Summary
Highlights
The one-sample t-test is used to compare the mean of a sample with a known reference mean. An example is checking if chocolate bars weigh a claimed 50 grams against a sample mean of 48 grams.
This t-test compares the means of two independent groups or samples to determine if there's a significant difference. An example is comparing the effectiveness of two painkillers on separate groups of people.
A t-test is a statistical procedure used to analyze whether there is a significant difference between the means of two groups. For example, it can compare the blood pressure of patients receiving different drugs.
There are three main types of t-tests: the one-sample t-test, the independent samples t-test, and the paired samples t-test. Each is used for different comparison scenarios.
The paired samples t-test is used to compare the means of two dependent groups, typically where measurements are taken from the same subjects at different times.
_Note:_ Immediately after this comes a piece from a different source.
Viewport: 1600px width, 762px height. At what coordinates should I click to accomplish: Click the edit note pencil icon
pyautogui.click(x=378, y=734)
An example is weighing people before and after a diet. This test is similar to a one-sample t-test on the differences between paired values.
Key assumptions for a t-test include having a suitable sample, a metric variable that is normally distributed, and for independent t-tests, approximately equal variances between the groups. Normality can be checked using specific tests, and variance equality can be checked with Levene's test.
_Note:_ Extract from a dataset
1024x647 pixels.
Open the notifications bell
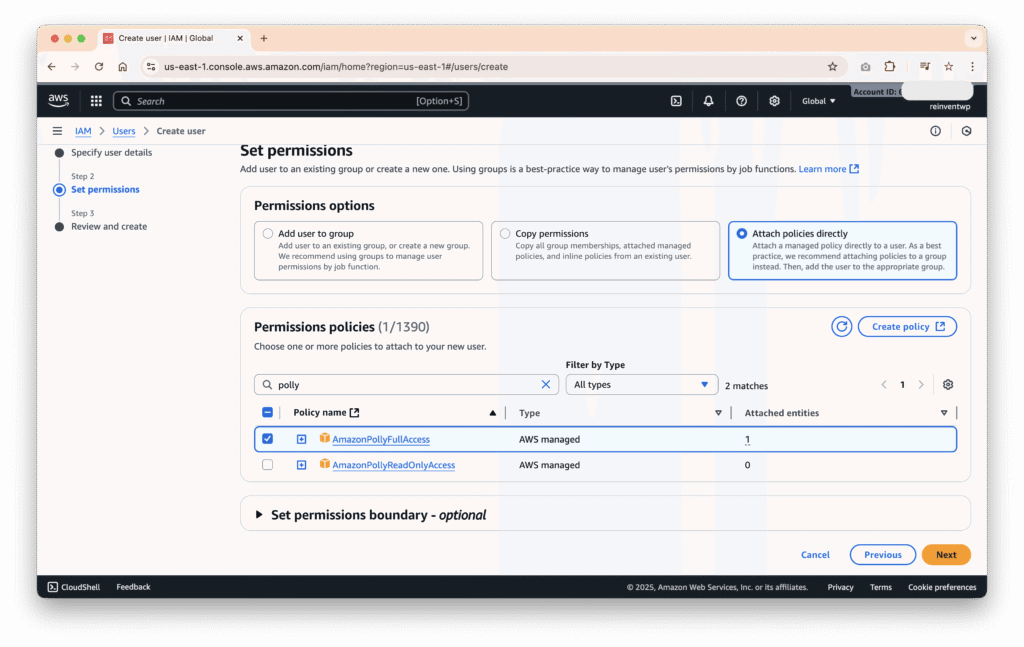click(x=708, y=101)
For a one-sample t-test, the null hypothesis states the sample mean equals the reference value. For an independent samples t-test, the null hypothesis states the means of both groups are the same. For a paired samples t-test, the null hypothesis states the mean of the difference between pairs is zero.
The t-test helps determine if a observed difference in a sample, such as study length between men and women, is statistically significant enough to reject the assumption that no difference exists in the larger population, even if minor sample differences are expected due to chance.
The T-value is calculated by dividing the difference between the means by the standard error. Formulas for calculating the T-value and standard error vary slightly depending on the type of t-test (one-sample, independent, or paired).
A larger T-value indicates a greater difference between means and less dispersion of the mean. To test the null hypothesis, one can compare the calculated T-value to a critical T-value from a table, or calculate the p-value. The p-value indicates the probability of observing a sample difference as extreme as, or more extreme than, the one observed, assuming the null hypothesis is true. If the p-value is below the significance level (e.g., 0.05), the null hypothesis is rejected.
By consulting a table of critical T-values for a chosen significance level (e.g., 0.05) and degrees of freedom, one can determine if a calculated T-value is greater than the critical value. If it is, the null hypothesis is rejected. Degrees of freedom calculations vary by t-test type.
An undirected hypothesis simply states there is a difference (e.g., in salary between men and women), without specifying the direction. A directed hypothesis specifies the direction of the difference (e.g., men earn more than women). This affects how the critical regions are considered in the t-distribution (two-tailed vs. one-tailed).